A disappointing batch of US data on Friday as well as remarks by Richmond Federal Reserve President Alfred Broaddus that the Fed was still some way from seeing conditions for a rate increase led dealers to take profits on the dollar.
"The two main pillars for the dollar's direction - the US jobs market and monetary policy - have clearly stepped forward now," said Taisuke Tanaka, chief macro strategist at Credit Suisse First Boston in Tokyo.
"But that doesn't mean the dollar will keep rising, as the Fed is likely to be more cautious about hiking rates than earlier expected, especially as the next jobs report is likely to disappoint after surprisingly robust numbers in the previous report."
A rise in US interest rates would enhance the allure of US assets for global investors, helping to lift the dollar.

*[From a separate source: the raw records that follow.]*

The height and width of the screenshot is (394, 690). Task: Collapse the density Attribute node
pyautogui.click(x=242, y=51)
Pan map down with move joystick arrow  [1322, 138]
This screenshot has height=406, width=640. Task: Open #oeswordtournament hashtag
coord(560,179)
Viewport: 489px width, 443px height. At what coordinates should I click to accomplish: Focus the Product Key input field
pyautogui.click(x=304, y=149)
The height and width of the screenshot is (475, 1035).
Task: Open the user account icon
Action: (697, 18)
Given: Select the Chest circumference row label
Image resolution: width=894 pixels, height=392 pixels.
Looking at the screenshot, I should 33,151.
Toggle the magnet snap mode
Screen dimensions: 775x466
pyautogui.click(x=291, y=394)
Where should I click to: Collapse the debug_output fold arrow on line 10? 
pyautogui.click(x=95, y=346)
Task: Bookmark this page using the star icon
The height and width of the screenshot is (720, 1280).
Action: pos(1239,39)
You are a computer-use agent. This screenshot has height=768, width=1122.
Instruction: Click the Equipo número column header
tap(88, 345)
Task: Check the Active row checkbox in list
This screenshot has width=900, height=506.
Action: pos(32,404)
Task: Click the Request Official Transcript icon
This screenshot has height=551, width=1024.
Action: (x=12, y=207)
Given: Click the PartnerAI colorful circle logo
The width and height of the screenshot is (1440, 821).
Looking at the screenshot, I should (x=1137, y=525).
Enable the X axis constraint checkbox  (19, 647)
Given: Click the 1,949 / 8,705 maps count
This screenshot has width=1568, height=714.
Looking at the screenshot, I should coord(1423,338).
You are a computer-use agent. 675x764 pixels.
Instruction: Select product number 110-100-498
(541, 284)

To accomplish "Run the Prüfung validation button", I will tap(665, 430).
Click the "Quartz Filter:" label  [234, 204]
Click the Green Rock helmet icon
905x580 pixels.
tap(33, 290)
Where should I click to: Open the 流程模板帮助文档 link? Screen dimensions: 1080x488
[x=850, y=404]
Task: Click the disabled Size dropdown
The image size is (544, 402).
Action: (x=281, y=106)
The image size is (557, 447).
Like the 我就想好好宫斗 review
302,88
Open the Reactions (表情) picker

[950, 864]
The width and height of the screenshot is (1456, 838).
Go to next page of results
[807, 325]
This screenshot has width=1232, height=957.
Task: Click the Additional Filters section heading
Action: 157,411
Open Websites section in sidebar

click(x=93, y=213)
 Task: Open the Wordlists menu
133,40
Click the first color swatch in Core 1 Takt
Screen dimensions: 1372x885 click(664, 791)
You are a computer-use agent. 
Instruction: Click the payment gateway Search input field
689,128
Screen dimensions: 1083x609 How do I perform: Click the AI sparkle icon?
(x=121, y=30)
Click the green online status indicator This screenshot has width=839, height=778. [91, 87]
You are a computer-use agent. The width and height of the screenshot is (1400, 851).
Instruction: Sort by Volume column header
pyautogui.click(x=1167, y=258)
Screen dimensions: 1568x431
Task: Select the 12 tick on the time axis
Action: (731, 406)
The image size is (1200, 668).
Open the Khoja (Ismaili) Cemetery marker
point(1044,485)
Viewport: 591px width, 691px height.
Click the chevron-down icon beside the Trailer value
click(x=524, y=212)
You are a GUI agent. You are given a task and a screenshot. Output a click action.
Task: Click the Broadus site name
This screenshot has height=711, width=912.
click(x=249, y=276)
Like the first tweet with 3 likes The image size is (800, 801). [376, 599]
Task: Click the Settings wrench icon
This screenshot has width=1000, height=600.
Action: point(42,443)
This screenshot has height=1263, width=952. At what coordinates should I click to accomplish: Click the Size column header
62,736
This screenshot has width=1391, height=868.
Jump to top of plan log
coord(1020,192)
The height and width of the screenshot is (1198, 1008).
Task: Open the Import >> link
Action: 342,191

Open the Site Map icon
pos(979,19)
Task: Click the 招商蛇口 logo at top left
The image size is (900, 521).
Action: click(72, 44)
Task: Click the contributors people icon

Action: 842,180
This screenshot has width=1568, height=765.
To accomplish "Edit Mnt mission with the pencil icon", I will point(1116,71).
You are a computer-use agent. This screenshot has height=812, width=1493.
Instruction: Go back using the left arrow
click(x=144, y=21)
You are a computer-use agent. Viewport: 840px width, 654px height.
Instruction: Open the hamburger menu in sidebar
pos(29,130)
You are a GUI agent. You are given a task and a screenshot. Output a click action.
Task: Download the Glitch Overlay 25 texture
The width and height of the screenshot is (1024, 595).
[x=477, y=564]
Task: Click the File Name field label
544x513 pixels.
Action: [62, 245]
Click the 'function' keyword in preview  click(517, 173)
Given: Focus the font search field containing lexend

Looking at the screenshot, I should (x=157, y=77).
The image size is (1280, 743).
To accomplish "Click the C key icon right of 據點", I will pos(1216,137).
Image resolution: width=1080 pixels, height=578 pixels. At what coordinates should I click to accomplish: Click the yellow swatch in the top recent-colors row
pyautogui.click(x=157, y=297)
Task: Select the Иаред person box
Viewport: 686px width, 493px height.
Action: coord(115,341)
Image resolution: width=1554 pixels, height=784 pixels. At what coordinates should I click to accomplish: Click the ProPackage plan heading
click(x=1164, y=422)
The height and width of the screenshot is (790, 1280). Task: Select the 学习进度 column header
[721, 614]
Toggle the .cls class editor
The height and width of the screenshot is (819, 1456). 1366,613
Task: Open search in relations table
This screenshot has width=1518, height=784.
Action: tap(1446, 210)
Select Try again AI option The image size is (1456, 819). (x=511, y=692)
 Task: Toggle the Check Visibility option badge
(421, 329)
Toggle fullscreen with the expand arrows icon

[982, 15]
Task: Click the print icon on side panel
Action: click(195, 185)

The yen's dip against the dollar, and fall to around 129.85 per euro from 129.29, was seen due in part to a cooling of foreign buying of Japanese stocks.
Some analysts said foreigners were overweight in Japanese stocks after pouring money into the Tokyo share market in recent weeks on a swell of data pointing to a strengthening of the country's economy.
"Rather than continued purchases of Japanese stocks, it seems more likely that foreigners will be looking to take profits on any upturn in the stock market," said Koji Fukaya, chief forex analyst at Bank of Tokyo-Mitsubishi.
"This movement will probably support mild dollar strength against the yen."
The key Nikkei stock average was down 0.77 percent at 11,732.92 in late-afternoon trade.
The Bank of Japan also seemed some way from boosting interest rates from near zero.
BoJ Governor Toshihiko Fukui said on Monday that domestic demand was recovering in Japan but it would take a while for consumer prices to begin rising on a year-on-year basis.
The central bank has committed itself to maintaining a super-loose monetary policy until it sees a sustained rise in prices.